WORK TASK
Exactly the lines from the one containing "This screenshot has width=762, height=497." through the final line of the data are to be written out again, with nothing added.

[Stored data]

-------

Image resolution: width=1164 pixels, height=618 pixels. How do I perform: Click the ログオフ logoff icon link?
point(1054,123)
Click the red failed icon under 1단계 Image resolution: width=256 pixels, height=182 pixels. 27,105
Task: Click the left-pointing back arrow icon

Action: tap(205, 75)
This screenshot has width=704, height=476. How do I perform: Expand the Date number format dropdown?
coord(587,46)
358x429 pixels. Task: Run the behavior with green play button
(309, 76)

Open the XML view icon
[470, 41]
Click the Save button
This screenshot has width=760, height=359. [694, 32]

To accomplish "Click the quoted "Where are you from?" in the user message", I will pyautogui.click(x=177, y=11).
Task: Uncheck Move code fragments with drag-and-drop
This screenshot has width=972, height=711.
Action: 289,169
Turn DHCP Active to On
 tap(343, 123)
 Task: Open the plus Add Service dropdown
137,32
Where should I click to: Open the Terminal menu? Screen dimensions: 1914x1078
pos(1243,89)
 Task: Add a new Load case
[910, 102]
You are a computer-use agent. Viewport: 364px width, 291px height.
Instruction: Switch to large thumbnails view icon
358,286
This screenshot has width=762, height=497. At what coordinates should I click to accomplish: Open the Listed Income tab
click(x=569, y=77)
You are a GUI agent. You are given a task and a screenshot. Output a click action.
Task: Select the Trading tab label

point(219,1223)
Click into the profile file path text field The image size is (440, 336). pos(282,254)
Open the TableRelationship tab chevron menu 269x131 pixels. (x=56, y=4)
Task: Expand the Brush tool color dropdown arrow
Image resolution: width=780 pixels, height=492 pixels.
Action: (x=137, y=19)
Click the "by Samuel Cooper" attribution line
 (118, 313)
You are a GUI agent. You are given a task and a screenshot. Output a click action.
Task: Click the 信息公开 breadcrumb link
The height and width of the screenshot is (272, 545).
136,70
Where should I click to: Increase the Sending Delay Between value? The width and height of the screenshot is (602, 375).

-------

ANSWER TO THE PROBLEM
This screenshot has width=762, height=497. At what coordinates should I click to accomplish: Open the Listed Income tab
click(x=569, y=77)
You are a GUI agent. You are given a task and a screenshot. Output a click action.
Task: Select the Trading tab label

point(219,1223)
Click into the profile file path text field The image size is (440, 336). pos(282,254)
Open the TableRelationship tab chevron menu 269x131 pixels. (x=56, y=4)
Task: Expand the Brush tool color dropdown arrow
Image resolution: width=780 pixels, height=492 pixels.
Action: (x=137, y=19)
Click the "by Samuel Cooper" attribution line
 (118, 313)
You are a GUI agent. You are given a task and a screenshot. Output a click action.
Task: Click the 信息公开 breadcrumb link
The height and width of the screenshot is (272, 545).
136,70
Where should I click to: Increase the Sending Delay Between value? The width and height of the screenshot is (602, 375).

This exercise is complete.